Washington: More than a dozen top American technology companies, including Google, Facebook and Microsoft, on Monday joined a lawsuit filed by the Harvard University and the Massachusetts Institute of Technology against the Immigration and Customs Enforcement’s (ICE) latest rule that bars international students from staying in the United States unless they attend at least one in-person course.

Seeking a temporary restraining order and a preliminary injunction, these companies, along with the U.S. Chamber of Commerce and other IT advocacy groups, asserted that the July 6 ICE directive will disrupt their recruiting plans, making it impossible to bring on board international students that businesses had planned to hire, and disturb the recruiting process on which the firms have relied on to identify and train their future employees.
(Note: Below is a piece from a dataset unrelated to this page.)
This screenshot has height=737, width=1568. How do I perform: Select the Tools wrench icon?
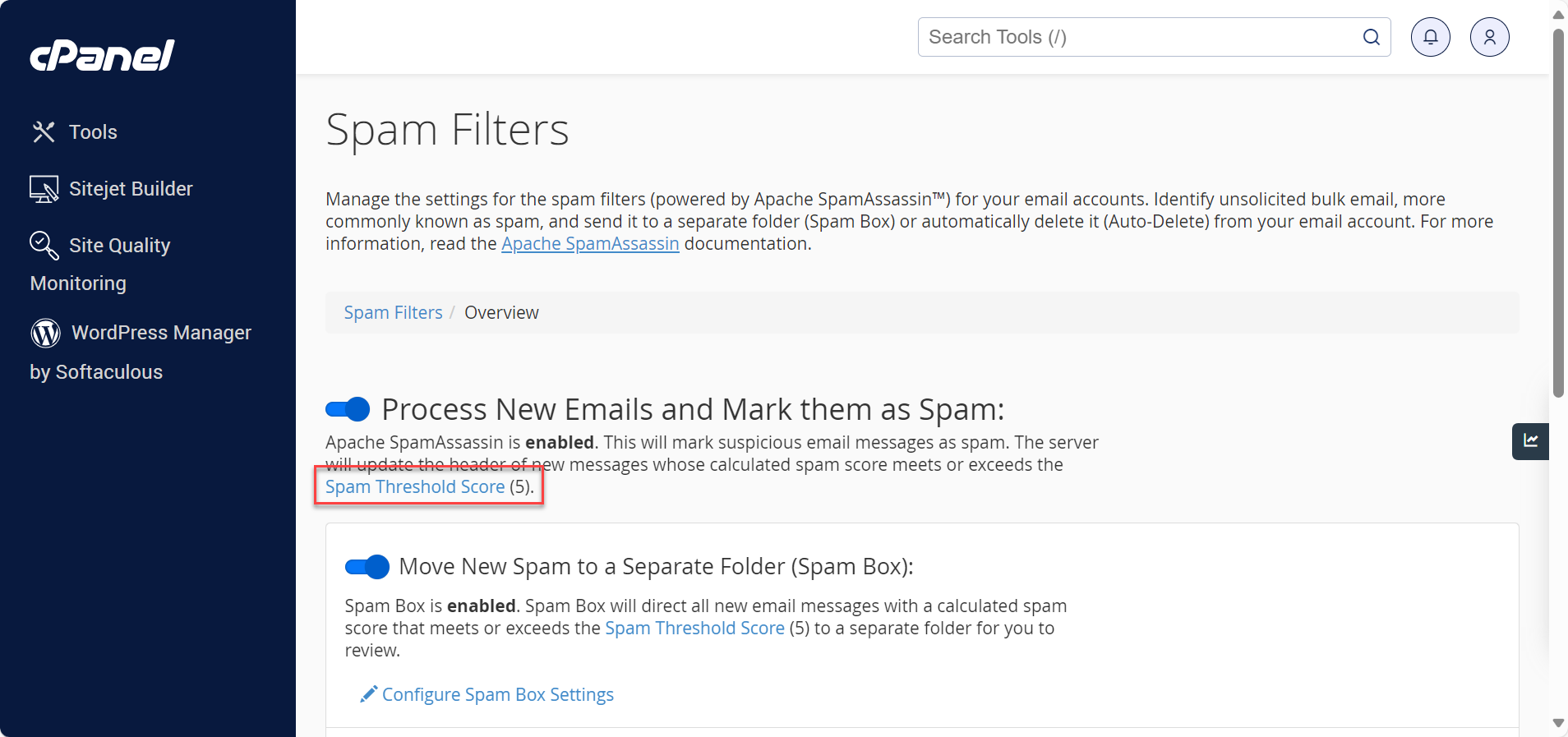pyautogui.click(x=44, y=131)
The July 6 directive will make it impossible for a large number of international students to participate in the Curricular Practical Training (CPT) and Optional Practical Training (OPT) programmes. The U.S. will “nonsensically be sending…these graduates away to work for our global competitors and compete against us…instead of capitalising on the investment in their education here in the U.S.”, they said.
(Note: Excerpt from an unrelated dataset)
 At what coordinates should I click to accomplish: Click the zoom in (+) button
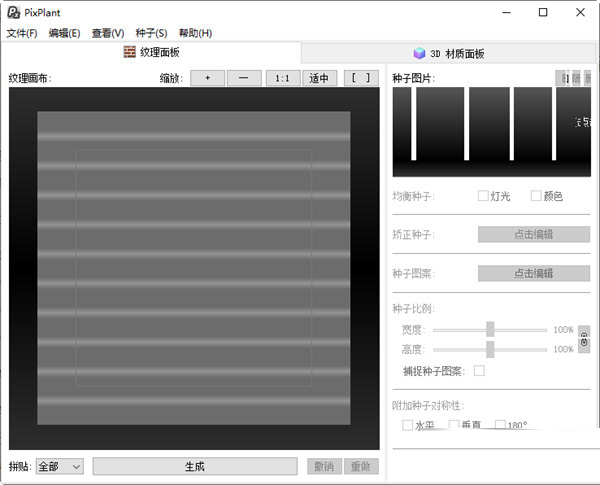[207, 78]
The CPT programme permits “alternative work/study, internship, cooperative education or other type of required internship or practicum offered by sponsoring employers through cooperative agreements with a student’s school”. On the other hand, the OPT programme allows up to one year of temporary employment that is directly related to an international student’s major area of study, which can occur either before the student graduates and/or after his studies are complete.